Baines achieves all of this with the most enigmatic prose; at times haunting, always poetic. She speaks of the modern woman’s paranoia like whispers through silk. Whilst managing to embody the effortless tone of A.L. Kennedy with the talent for Magical Realism of Angela Carter. But she is also clearly a unique voice and one that I am excited to read more of.
The more time I spent thinking about this novel the more I came to realise how cleverly structured it is. Not a word is wasted every sentence resonates with some supernatural power and a distant melody. All the events, no matter how minor, feed into the overall fabric of the novel. At only 123 pages it is a book to savour, to be read slowly and it will gradually imprint itself on your consciousness. This is a fantastic achievement from a fresh, noteworthy talent.
Friday, October 23, 2009
Bit of a triumph
I know it doesn't count in the literary scheme of things (one should NEVER quote one's relatives!), but on a personal level it means a whole load to me that my sister is raving about Too Many Magpies! I have to say that she is a horribly honest person, my sister, and she usually has no hesitation in telling me which bits she didn't like in my work! Anyway, she has said that she hasn't had such a gripping reading experience since she read Alice Sebold's The Lovely Bones, which I have to say I've never read and most of my reading group despise as tacky, but what the hell, I say, if it grips people like Anne! She said my book didn't make her cry, but told me that it did make my mum cry, which my mum has not admitted herself (too bloody busy pointing out the typos)! Anyway, the crowning glory is that Anne is going to give it straight to her best friend Pam whom she says she knows will love it - and, when I think back to how Anne and Pam used to walk behind me down the road when we were teenagers, giggling privately (but, you know, only because they were jealous of my patent-red kitten heels), well, that really is a triumph!

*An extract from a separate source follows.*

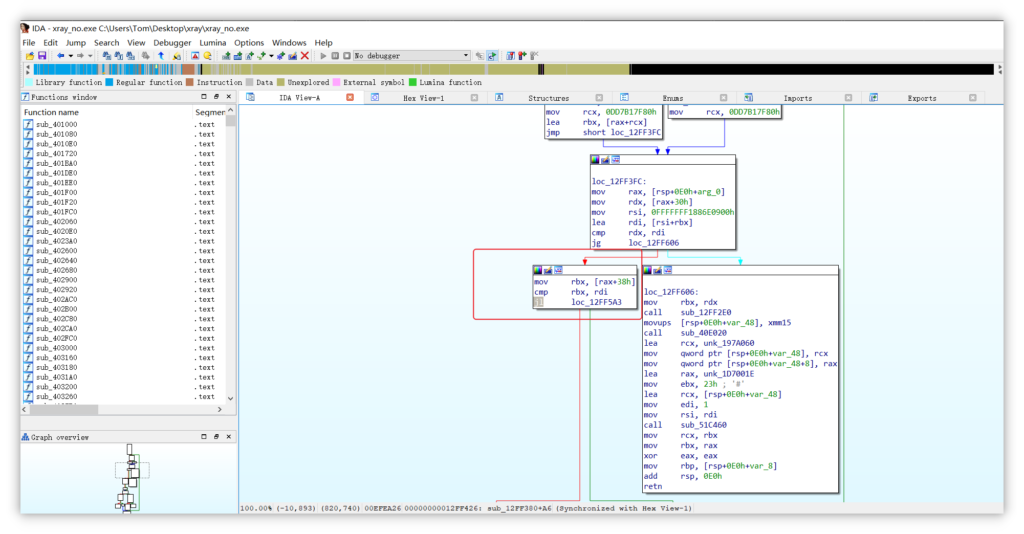Screen dimensions: 1024x534
Task: Click the pause process button
Action: (335, 56)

Thursday, October 22, 2009
Adele Geras reviews Too Many Magpies
First review for Too Many Magpies comes from Adele Geras on her newsletter. As many of you will know, Adele is my friend ('Full disclosure', as Adele herself says in the review), but even friends don't need to be this positive:
...terrific ... At the end, everything becomes clear in the most satisfying way, so that you find yourself saying: I should have seen that. I ought to have noticed. I had the clues and didn’t pick them up. It’s very clever indeed and finally, very moving too.Thank you Adele! The full review here (scroll down to Books).
Monday, October 19, 2009
Saturday, October 17, 2009
Fay Weldon at the Manchester Lit Fest
To the Friends' Meeting House last night for my first Manchester Lit Fest event: Fay Weldon promoting her new novel Chalcot Crescent, an innovative blend of fiction and fact in which Fay's real-life never-born sister lives after all and grows up to supplant Fay in all of her real-life circumstances. How juicy!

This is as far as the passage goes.